Governor Announces Prison Indictments
TOWSON, MD (January 11, 2018) – Governor Larry Hogan today announced the indictment of two correctional officers and 16 inmate and citizen accomplices involved in a widespread drug smuggling ring. This represents the latest effort by the Hogan Administration to end corruption in Maryland’s prisons and correctional system.
Governor Hogan was joined by State Prosecutor Emmet C. Davitt, Maryland Department of Public Safety and Correctional Services Secretary Stephen T. Moyer, Maryland State Police Superintendent William M. Pallozzi, as well as officers involved in the investigation. Davitt will lead the prosecution, which was built over a year-long investigation of Jessup Correctional Institution officers that spanned several counties.

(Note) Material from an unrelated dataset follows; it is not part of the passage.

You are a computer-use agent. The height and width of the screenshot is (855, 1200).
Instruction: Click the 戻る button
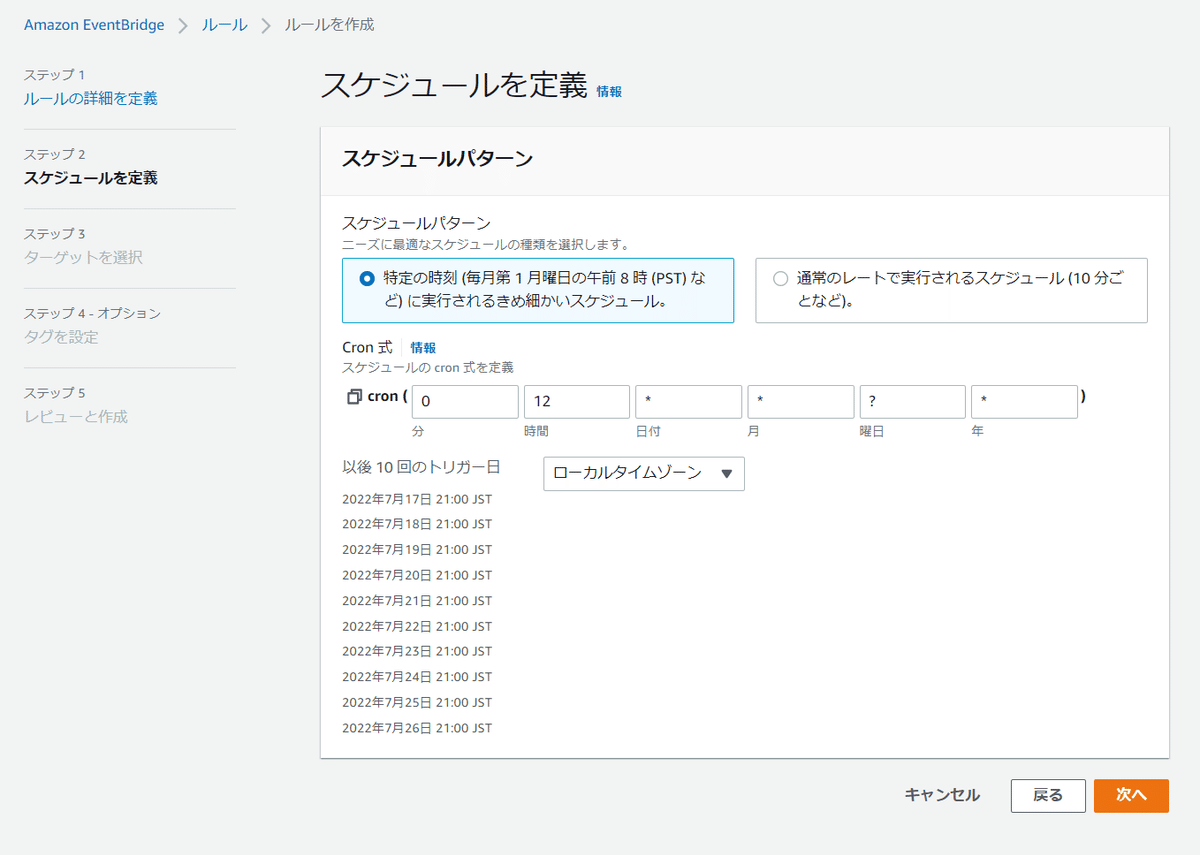click(x=1048, y=796)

“From the first day of our administration, our team has been working diligently to root out wrongdoing and corruption no matter where it is taking place, including in our state prisons and throughout our correctional system,” said Governor Hogan. “We have absolutely no tolerance whatsoever for corruption of any kind in our state prison system or anywhere else in state government. To anyone who engages in criminal behavior, make no mistake about it – we will find you, we will arrest you, and we will prosecute you to the fullest extent of the law.
Since taking office, the Hogan administration has invested more than $7 billion toward crime prevention across the state. In July 2015, Governor Larry Hogan announced immediate closure of the Baltimore City Detention Center (BCDC) – Men’s Detention Center, bringing to an end the facility’s long history of corruption, appalling conditions, and waste of tax dollars. Additionally, the administration provided funding through the Governor’s Office of Crime, Control and Prevention for the state’s corruption unit, as well as added new investigators to examine prison corruption. The administration has also enhanced the quality of correctional officer candidates by enacting a law which requires polygraph tests.
The indictments bring the number of arrests involving prison corruption to over 100 involving correctional officers, inmates and citizen accomplices since Governor Hogan took office in 2015. Davitt commended the investigation, initiated by the Department of Public Safety and Correctional Services, which operates the state prison system.
“This case demonstrates the accomplishments that came out through a partnership between different law enforcement agencies,” Davitt said. “I have seen a cooperation between agencies that, at least in my prosecutorial career, was unprecedented.”
Moyer called the guns, drugs, and cell phones recovered in the probe tools that fuel prison violence by creating a black market for narcotics inside the facilities.
“We have close to 6,000 dedicated correctional officers who work tirelessly 24 hours a day, 7 days a week and 365 days a year who we will support by going after those unwilling to live up to the commitment they made to the people of this great state,” Moyer said.